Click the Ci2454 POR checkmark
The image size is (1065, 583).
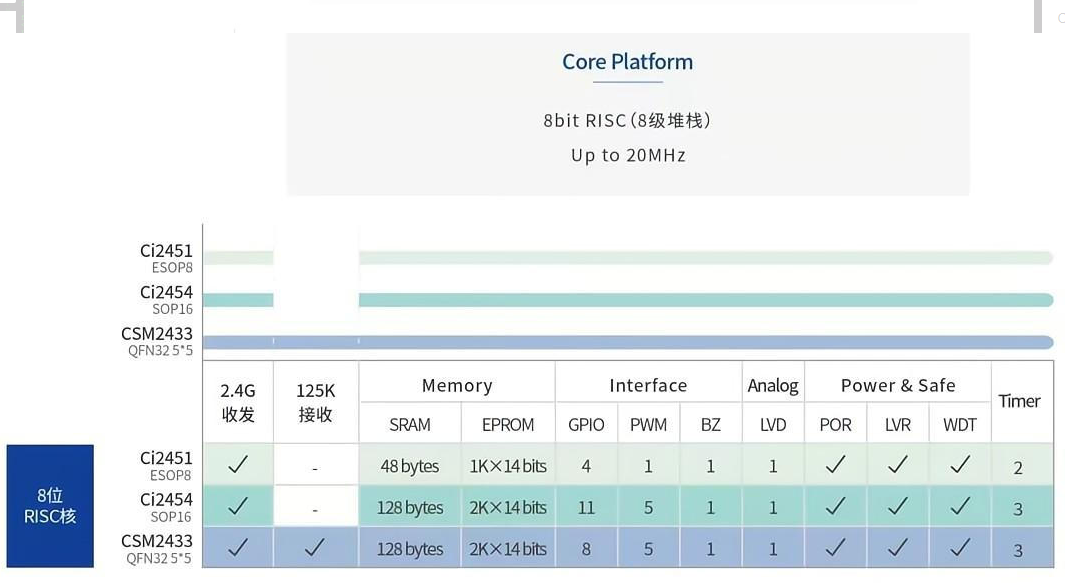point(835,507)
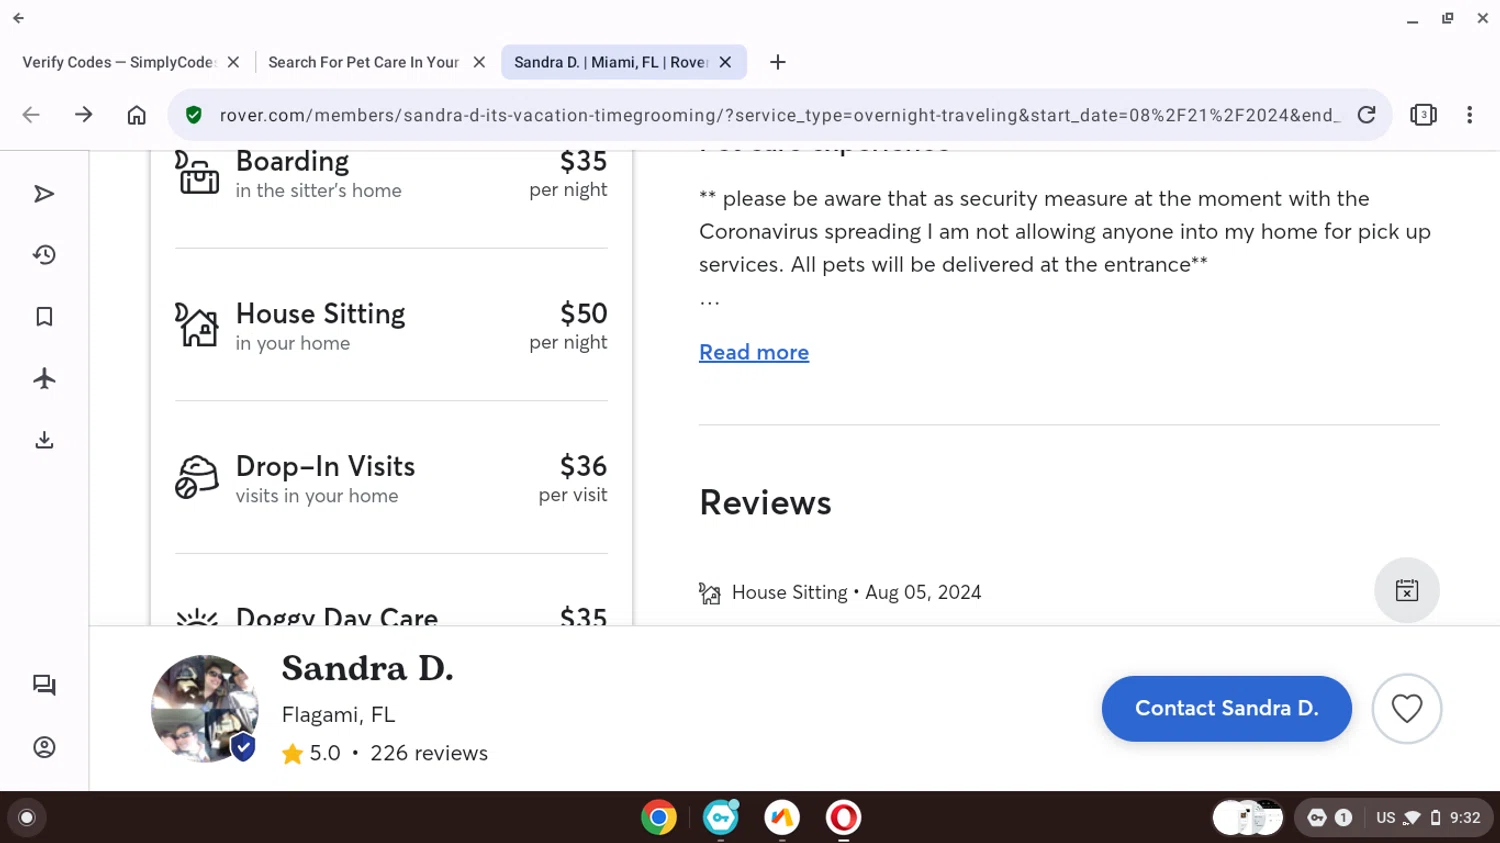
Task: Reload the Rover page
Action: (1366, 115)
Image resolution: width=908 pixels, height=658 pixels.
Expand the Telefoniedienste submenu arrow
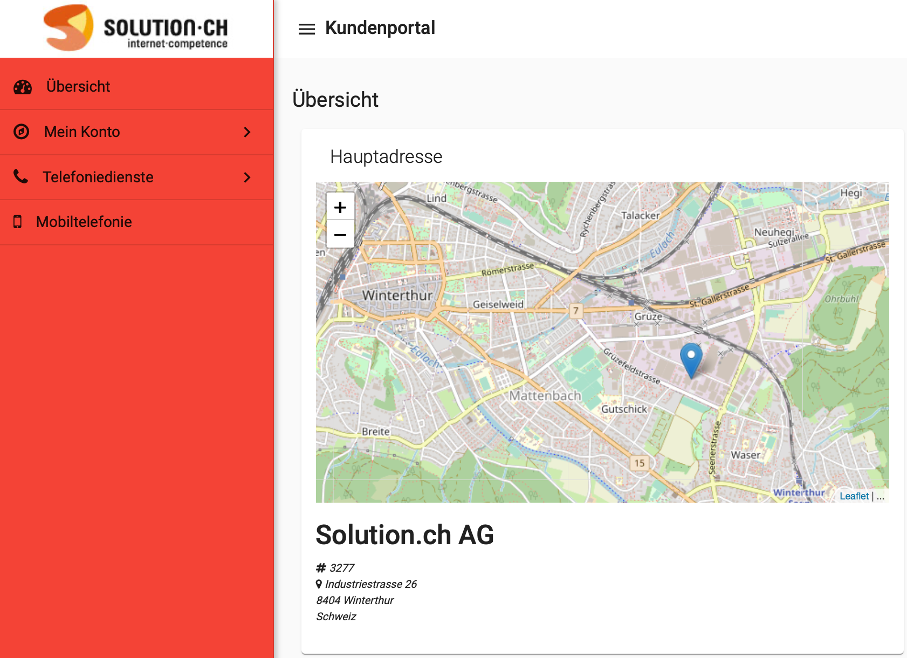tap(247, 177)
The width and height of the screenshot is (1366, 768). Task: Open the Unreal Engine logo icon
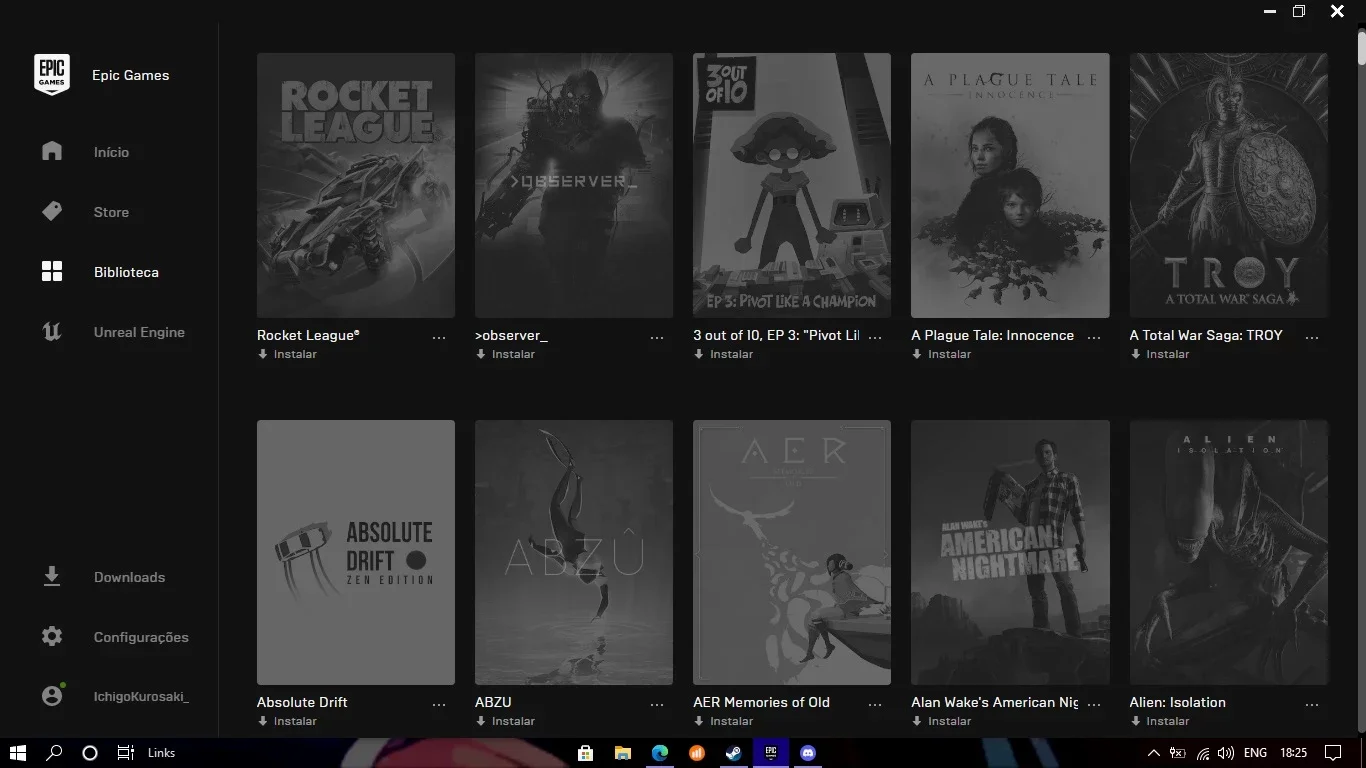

------------------------

- Required action: In the records above, which lines hold the string "width"? Copy each one.

- Task response:
Image resolution: width=908 pixels, height=658 pixels.
The width and height of the screenshot is (1366, 768). Task: Open the Unreal Engine logo icon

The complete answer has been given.